A patient with HCC exhibited acute and severe respiratory failure. Radiography and computed tomography of the chest revealed the multiple metastatic tumors and a frosted glass–like shadow with no evidence of infectious pneumonia. We diagnosed his condition as acute respiratory distress syndrome caused by the lung metastases and involvement of the pulmonary vessels by tumor thrombus. Administration of prednisolone to alleviate the diffuse alveolar damages including edematous changes of alveolar wall caused by the tumor cell infiltration and ischemia showed mild improvement in his symptoms and imaging findings. An autopsy showed the typical pattern of PTTM in the lung with multiple metastases.
PTTM is caused by tumor thrombi in the arteries and thickening of the pulmonary arterial endothelium leading to the symptoms of dyspnea in terminal staged patients. Therefore, supportive management of symptoms is necessary in the cases with PTTM and hence we believe that the information presented here is of great significance for the diagnosis and management of symptoms of PTTM with HCC.

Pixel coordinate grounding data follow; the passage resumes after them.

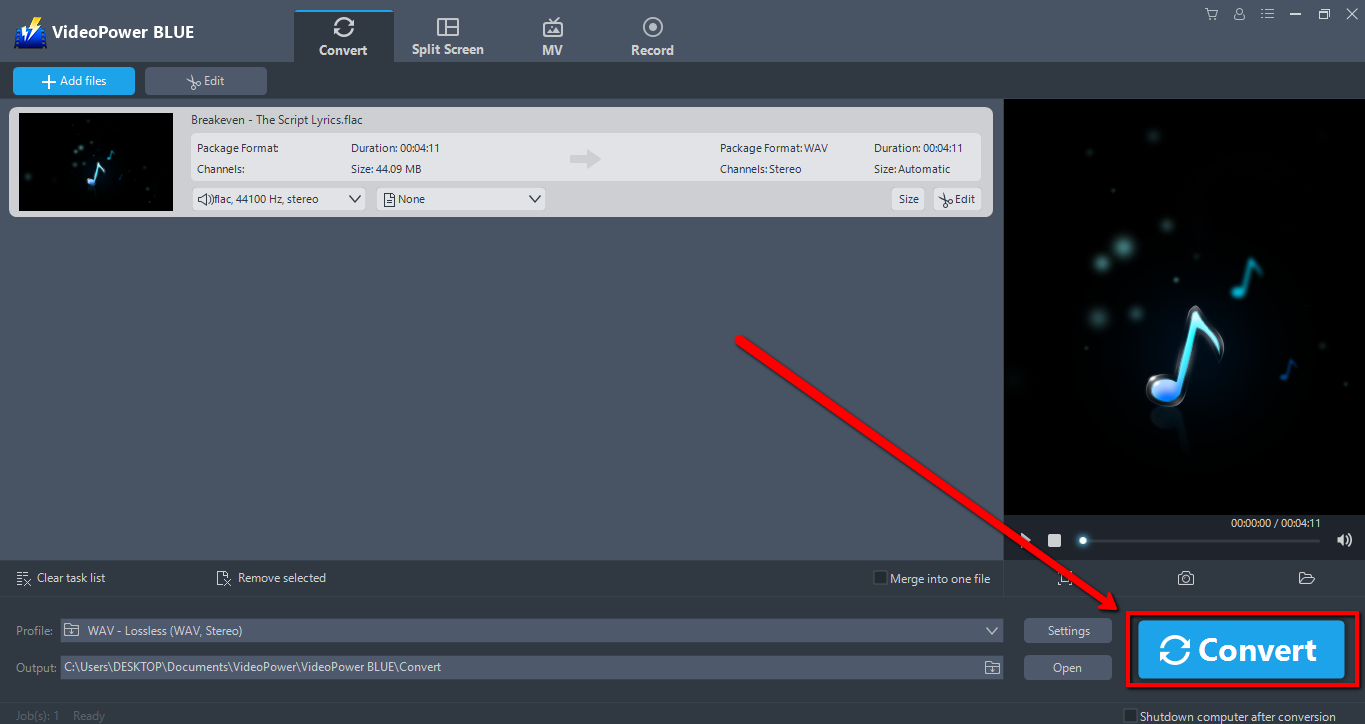
Task: Add files to the task list
Action: [73, 80]
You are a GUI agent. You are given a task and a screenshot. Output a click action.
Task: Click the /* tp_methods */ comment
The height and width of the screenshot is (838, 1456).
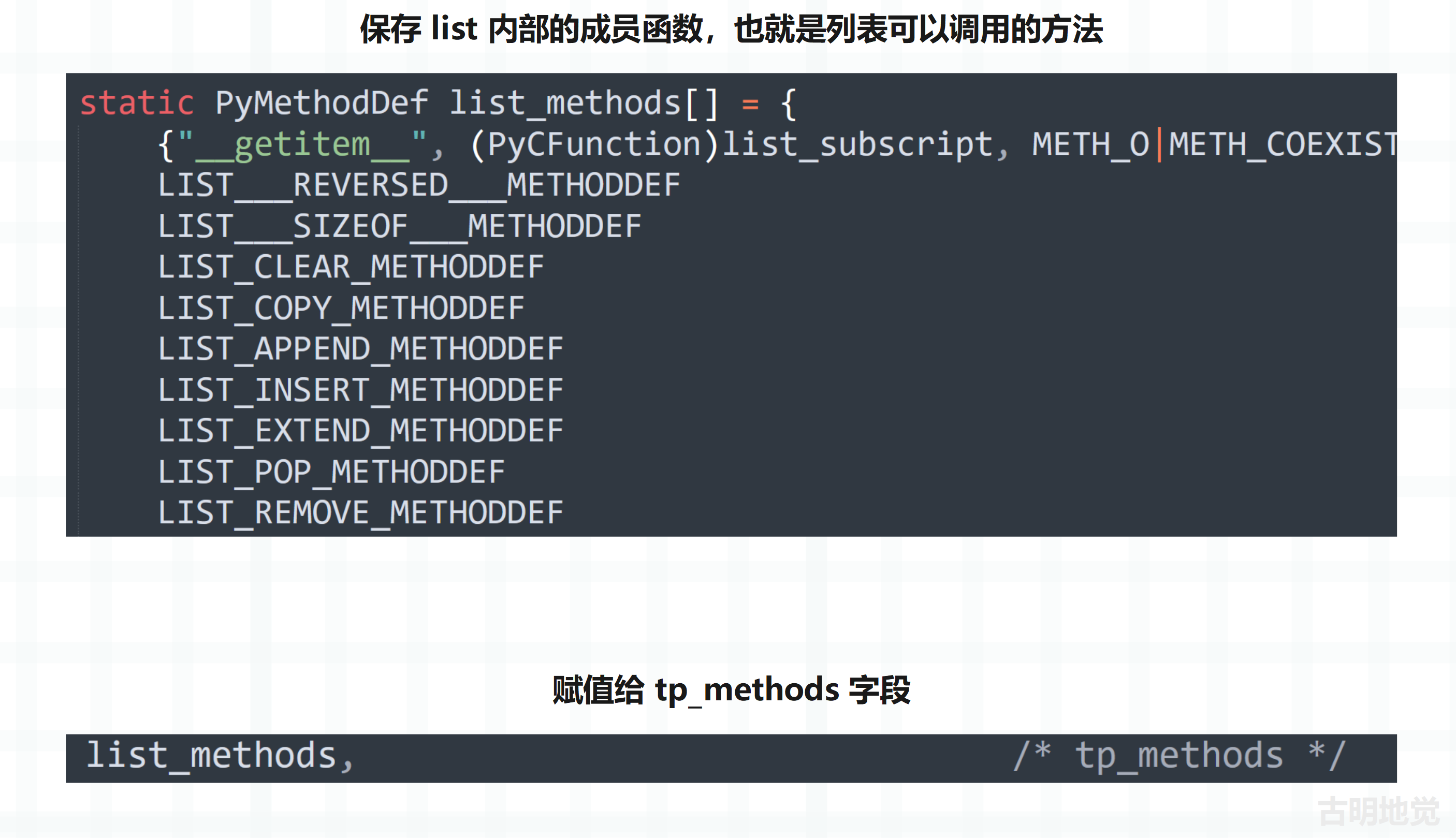click(1179, 756)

Core tip: Pulmonary tumor thrombotic microangiopathy is caused by tumor thrombi in the arteries and thickening of the pulmonary arterial endothelium leading to the symptoms of dyspnea in terminal staged patients. Therefore, supportive management of symptoms is necessary in the cases with pulmonary tumor thrombotic microangiopathy, however, as the hepatic failure, bleeding, and encephalopathy have been focused in these cases with hepatocellular carcinoma and it is rare condition in the cases with hepatocellular carcinoma, only few cases have been reported. Therefore, we have reported the minute clinical and pathological information of our recent case and reviewed literatures of reported cases to date in this paper.